──────── RECORD SET

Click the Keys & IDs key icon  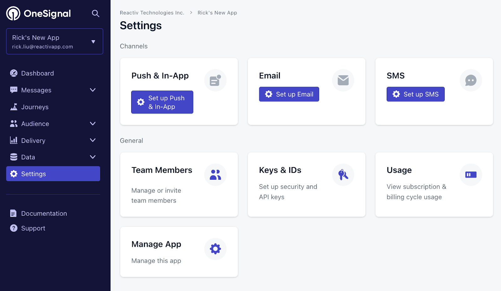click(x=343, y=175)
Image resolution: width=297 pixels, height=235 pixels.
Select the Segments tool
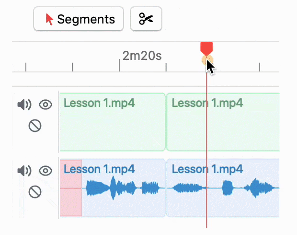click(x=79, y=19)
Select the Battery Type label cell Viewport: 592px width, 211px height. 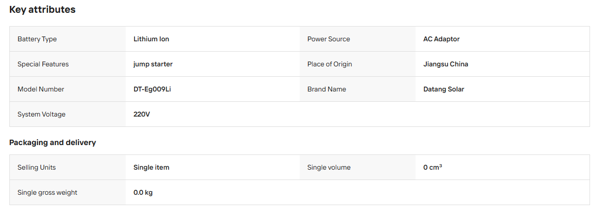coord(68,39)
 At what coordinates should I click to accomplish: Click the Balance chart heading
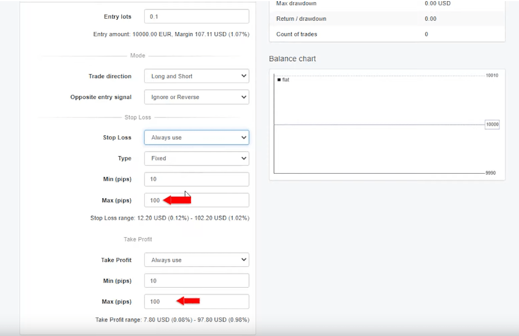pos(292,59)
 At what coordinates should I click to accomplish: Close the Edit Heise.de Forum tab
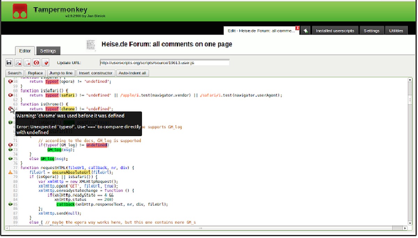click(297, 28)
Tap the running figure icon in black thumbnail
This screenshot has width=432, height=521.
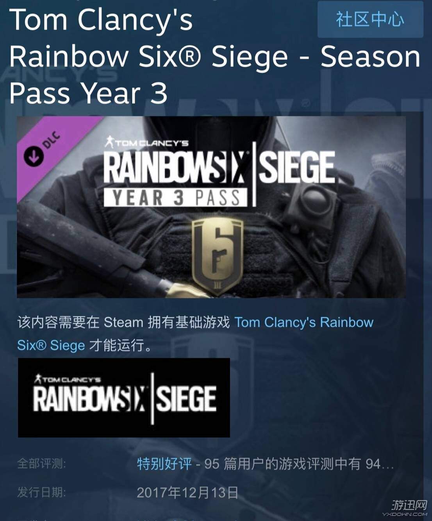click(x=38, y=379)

────────────────

Please print the span that begins at the line holding "Tap the running" and ends at the last line of the data, both ends included, with no pictures.

_RESULT BELOW_
Tap the running figure icon in black thumbnail
This screenshot has width=432, height=521.
click(x=38, y=379)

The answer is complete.